┌─ Data listing

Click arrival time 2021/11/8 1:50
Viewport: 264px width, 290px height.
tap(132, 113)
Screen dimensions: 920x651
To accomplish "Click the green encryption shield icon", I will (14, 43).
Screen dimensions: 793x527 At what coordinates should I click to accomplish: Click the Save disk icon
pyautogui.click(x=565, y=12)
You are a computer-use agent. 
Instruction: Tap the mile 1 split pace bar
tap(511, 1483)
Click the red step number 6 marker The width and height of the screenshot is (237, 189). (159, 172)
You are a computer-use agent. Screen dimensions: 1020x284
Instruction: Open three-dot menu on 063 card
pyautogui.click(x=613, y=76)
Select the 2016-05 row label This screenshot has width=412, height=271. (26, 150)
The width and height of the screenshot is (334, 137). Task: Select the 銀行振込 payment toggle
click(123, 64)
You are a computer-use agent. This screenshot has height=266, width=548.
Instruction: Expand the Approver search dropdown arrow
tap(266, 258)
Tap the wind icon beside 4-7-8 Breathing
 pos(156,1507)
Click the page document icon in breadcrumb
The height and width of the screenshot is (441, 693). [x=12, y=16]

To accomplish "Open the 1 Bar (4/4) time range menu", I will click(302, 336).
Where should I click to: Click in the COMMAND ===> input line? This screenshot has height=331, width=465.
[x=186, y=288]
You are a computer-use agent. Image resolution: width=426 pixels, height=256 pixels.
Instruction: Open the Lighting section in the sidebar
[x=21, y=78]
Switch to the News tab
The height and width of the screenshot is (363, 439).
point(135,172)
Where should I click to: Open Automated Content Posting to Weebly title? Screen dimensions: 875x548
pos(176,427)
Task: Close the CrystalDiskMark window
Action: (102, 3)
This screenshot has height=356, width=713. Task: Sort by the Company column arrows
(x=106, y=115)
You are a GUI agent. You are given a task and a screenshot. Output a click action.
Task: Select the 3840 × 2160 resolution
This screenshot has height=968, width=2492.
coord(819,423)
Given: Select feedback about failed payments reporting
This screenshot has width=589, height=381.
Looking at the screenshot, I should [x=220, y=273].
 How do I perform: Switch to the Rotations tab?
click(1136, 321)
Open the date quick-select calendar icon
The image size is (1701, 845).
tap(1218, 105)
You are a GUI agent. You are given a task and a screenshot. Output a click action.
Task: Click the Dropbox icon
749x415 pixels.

└─

■ What is being asked ■
Can you write out again every item from the start through the line that contains "pyautogui.click(x=565, y=12)", inclusive, keeping the requests, and shift each click coordinate in the answers by -42?

■ Exercise solution ■
Click arrival time 2021/11/8 1:50
Viewport: 264px width, 290px height.
tap(90, 71)
Screen dimensions: 920x651
To accomplish "Click the green encryption shield icon", I will (-28, 1).
Screen dimensions: 793x527 At what coordinates should I click to accomplish: Click the Save disk icon
pyautogui.click(x=523, y=-30)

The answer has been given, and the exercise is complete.